- Data records
──────
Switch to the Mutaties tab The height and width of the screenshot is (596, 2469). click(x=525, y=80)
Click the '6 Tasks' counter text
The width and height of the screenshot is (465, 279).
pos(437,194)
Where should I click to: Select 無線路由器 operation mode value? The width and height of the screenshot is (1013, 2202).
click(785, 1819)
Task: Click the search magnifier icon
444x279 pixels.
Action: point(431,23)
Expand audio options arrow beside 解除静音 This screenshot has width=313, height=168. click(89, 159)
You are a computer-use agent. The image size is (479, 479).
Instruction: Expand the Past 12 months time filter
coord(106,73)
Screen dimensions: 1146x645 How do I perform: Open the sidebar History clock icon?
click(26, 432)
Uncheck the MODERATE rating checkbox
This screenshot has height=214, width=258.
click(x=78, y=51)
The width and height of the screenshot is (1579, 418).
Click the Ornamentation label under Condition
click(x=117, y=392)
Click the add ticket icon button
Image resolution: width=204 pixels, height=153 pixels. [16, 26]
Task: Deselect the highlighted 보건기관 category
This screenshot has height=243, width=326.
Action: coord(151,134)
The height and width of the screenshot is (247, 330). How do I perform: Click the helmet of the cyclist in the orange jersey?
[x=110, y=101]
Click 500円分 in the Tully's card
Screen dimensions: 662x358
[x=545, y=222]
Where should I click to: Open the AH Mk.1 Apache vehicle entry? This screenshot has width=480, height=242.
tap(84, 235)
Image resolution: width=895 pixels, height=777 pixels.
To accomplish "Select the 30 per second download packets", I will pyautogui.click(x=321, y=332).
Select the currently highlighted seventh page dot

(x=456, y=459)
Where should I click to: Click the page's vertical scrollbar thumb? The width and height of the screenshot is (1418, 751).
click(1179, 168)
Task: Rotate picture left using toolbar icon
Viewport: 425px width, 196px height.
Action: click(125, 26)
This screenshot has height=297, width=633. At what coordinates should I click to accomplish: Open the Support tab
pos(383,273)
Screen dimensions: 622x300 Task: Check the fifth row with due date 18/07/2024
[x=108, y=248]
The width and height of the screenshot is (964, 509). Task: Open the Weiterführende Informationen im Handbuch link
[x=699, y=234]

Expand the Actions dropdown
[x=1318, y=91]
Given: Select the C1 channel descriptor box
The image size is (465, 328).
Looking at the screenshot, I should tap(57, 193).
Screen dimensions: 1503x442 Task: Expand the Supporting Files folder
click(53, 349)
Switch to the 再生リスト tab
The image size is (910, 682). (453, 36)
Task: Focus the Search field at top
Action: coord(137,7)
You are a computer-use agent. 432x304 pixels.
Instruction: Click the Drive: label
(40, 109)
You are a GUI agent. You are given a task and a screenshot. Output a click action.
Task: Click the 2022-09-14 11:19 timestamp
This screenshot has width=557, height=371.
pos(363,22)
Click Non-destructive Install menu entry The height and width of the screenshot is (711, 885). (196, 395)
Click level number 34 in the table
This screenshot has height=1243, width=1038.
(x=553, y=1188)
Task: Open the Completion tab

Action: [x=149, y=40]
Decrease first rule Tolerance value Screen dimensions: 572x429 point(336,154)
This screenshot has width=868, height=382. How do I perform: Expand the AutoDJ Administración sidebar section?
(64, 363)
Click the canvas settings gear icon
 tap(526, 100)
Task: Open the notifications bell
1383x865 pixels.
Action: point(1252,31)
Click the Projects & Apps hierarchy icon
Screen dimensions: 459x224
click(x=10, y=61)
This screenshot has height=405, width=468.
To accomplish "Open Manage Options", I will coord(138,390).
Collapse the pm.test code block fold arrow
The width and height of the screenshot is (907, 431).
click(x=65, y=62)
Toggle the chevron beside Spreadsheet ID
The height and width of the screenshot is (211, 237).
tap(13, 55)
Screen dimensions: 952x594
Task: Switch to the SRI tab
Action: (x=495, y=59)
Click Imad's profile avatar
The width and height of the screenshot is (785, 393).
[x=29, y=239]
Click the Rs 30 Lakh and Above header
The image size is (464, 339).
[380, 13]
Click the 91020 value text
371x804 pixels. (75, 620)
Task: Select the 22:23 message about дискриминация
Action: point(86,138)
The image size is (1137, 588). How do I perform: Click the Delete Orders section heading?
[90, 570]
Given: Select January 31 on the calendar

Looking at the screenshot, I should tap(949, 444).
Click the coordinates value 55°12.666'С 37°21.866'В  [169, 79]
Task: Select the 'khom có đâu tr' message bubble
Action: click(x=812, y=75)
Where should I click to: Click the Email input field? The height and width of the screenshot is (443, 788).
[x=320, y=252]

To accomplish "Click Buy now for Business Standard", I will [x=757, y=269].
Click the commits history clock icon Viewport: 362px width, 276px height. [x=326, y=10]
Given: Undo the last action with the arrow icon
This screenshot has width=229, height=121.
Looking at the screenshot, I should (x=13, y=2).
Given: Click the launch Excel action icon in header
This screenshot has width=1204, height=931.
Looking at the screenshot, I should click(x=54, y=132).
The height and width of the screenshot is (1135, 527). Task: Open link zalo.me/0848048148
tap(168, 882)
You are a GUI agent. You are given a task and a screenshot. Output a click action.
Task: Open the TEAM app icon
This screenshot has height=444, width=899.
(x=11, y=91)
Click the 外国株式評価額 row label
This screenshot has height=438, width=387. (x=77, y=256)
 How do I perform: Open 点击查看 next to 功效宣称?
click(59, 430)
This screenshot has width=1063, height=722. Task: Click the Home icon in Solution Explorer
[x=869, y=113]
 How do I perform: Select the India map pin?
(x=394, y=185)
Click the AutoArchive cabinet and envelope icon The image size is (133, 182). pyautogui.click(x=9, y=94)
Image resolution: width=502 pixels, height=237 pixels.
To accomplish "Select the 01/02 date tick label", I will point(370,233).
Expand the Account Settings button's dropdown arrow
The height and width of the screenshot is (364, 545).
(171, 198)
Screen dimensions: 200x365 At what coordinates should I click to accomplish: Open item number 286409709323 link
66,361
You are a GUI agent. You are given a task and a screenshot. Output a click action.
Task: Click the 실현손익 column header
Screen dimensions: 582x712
──────
Retype each entry without altering a single word.

- Answer space
Switch to the Mutaties tab The height and width of the screenshot is (596, 2469). click(x=525, y=80)
Click the '6 Tasks' counter text
The width and height of the screenshot is (465, 279).
pos(437,194)
Where should I click to: Select 無線路由器 operation mode value? The width and height of the screenshot is (1013, 2202).
click(785, 1819)
Task: Click the search magnifier icon
444x279 pixels.
Action: point(431,23)
Expand audio options arrow beside 解除静音 This screenshot has width=313, height=168. click(89, 159)
You are a computer-use agent. The image size is (479, 479).
Instruction: Expand the Past 12 months time filter
coord(106,73)
Screen dimensions: 1146x645 How do I perform: Open the sidebar History clock icon?
click(26, 432)
Uncheck the MODERATE rating checkbox
This screenshot has height=214, width=258.
click(x=78, y=51)
The width and height of the screenshot is (1579, 418).
Click the Ornamentation label under Condition
click(x=117, y=392)
Click the add ticket icon button
Image resolution: width=204 pixels, height=153 pixels. [16, 26]
Task: Deselect the highlighted 보건기관 category
This screenshot has height=243, width=326.
Action: coord(151,134)
The height and width of the screenshot is (247, 330). How do I perform: Click the helmet of the cyclist in the orange jersey?
[x=110, y=101]
Click 500円分 in the Tully's card
Screen dimensions: 662x358
[x=545, y=222]
Where should I click to: Open the AH Mk.1 Apache vehicle entry? This screenshot has width=480, height=242.
tap(84, 235)
Image resolution: width=895 pixels, height=777 pixels.
To accomplish "Select the 30 per second download packets", I will pyautogui.click(x=321, y=332).
Select the currently highlighted seventh page dot

(x=456, y=459)
Where should I click to: Click the page's vertical scrollbar thumb? The width and height of the screenshot is (1418, 751).
click(1179, 168)
Task: Rotate picture left using toolbar icon
Viewport: 425px width, 196px height.
Action: click(125, 26)
This screenshot has height=297, width=633. At what coordinates should I click to accomplish: Open the Support tab
pos(383,273)
Screen dimensions: 622x300 Task: Check the fifth row with due date 18/07/2024
[x=108, y=248]
The width and height of the screenshot is (964, 509). Task: Open the Weiterführende Informationen im Handbuch link
[x=699, y=234]

Expand the Actions dropdown
[x=1318, y=91]
Given: Select the C1 channel descriptor box
The image size is (465, 328).
Looking at the screenshot, I should tap(57, 193).
Screen dimensions: 1503x442 Task: Expand the Supporting Files folder
click(53, 349)
Switch to the 再生リスト tab
The image size is (910, 682). (453, 36)
Task: Focus the Search field at top
Action: coord(137,7)
You are a computer-use agent. 432x304 pixels.
Instruction: Click the Drive: label
(40, 109)
You are a GUI agent. You are given a task and a screenshot. Output a click action.
Task: Click the 2022-09-14 11:19 timestamp
This screenshot has width=557, height=371.
pos(363,22)
Click Non-destructive Install menu entry The height and width of the screenshot is (711, 885). (196, 395)
Click level number 34 in the table
This screenshot has height=1243, width=1038.
(x=553, y=1188)
Task: Open the Completion tab

Action: [x=149, y=40]
Decrease first rule Tolerance value Screen dimensions: 572x429 point(336,154)
This screenshot has width=868, height=382. How do I perform: Expand the AutoDJ Administración sidebar section?
(64, 363)
Click the canvas settings gear icon
 tap(526, 100)
Task: Open the notifications bell
1383x865 pixels.
Action: point(1252,31)
Click the Projects & Apps hierarchy icon
Screen dimensions: 459x224
click(x=10, y=61)
This screenshot has height=405, width=468.
To accomplish "Open Manage Options", I will coord(138,390).
Collapse the pm.test code block fold arrow
The width and height of the screenshot is (907, 431).
click(x=65, y=62)
Toggle the chevron beside Spreadsheet ID
The height and width of the screenshot is (211, 237).
tap(13, 55)
Screen dimensions: 952x594
Task: Switch to the SRI tab
Action: (x=495, y=59)
Click Imad's profile avatar
The width and height of the screenshot is (785, 393).
[x=29, y=239]
Click the Rs 30 Lakh and Above header
The image size is (464, 339).
[380, 13]
Click the 91020 value text
371x804 pixels. (75, 620)
Task: Select the 22:23 message about дискриминация
Action: point(86,138)
The image size is (1137, 588). How do I perform: Click the Delete Orders section heading?
[90, 570]
Given: Select January 31 on the calendar

Looking at the screenshot, I should tap(949, 444).
Click the coordinates value 55°12.666'С 37°21.866'В  [169, 79]
Task: Select the 'khom có đâu tr' message bubble
Action: click(x=812, y=75)
Where should I click to: Click the Email input field? The height and width of the screenshot is (443, 788).
[x=320, y=252]

To accomplish "Click Buy now for Business Standard", I will [x=757, y=269].
Click the commits history clock icon Viewport: 362px width, 276px height. [x=326, y=10]
Given: Undo the last action with the arrow icon
This screenshot has width=229, height=121.
Looking at the screenshot, I should (x=13, y=2).
Given: Click the launch Excel action icon in header
This screenshot has width=1204, height=931.
Looking at the screenshot, I should click(x=54, y=132).
The height and width of the screenshot is (1135, 527). Task: Open link zalo.me/0848048148
tap(168, 882)
You are a GUI agent. You are given a task and a screenshot. Output a click action.
Task: Open the TEAM app icon
This screenshot has height=444, width=899.
(x=11, y=91)
Click the 外国株式評価額 row label
This screenshot has height=438, width=387. (x=77, y=256)
 How do I perform: Open 点击查看 next to 功效宣称?
click(59, 430)
This screenshot has width=1063, height=722. Task: Click the Home icon in Solution Explorer
[x=869, y=113]
 How do I perform: Select the India map pin?
(x=394, y=185)
Click the AutoArchive cabinet and envelope icon The image size is (133, 182). pyautogui.click(x=9, y=94)
Image resolution: width=502 pixels, height=237 pixels.
To accomplish "Select the 01/02 date tick label", I will point(370,233).
Expand the Account Settings button's dropdown arrow
The height and width of the screenshot is (364, 545).
(171, 198)
Screen dimensions: 200x365 At what coordinates should I click to accomplish: Open item number 286409709323 link
66,361
You are a GUI agent. You are given a task and a screenshot. Output a click action.
Task: Click the 실현손익 column header
Screen dimensions: 582x712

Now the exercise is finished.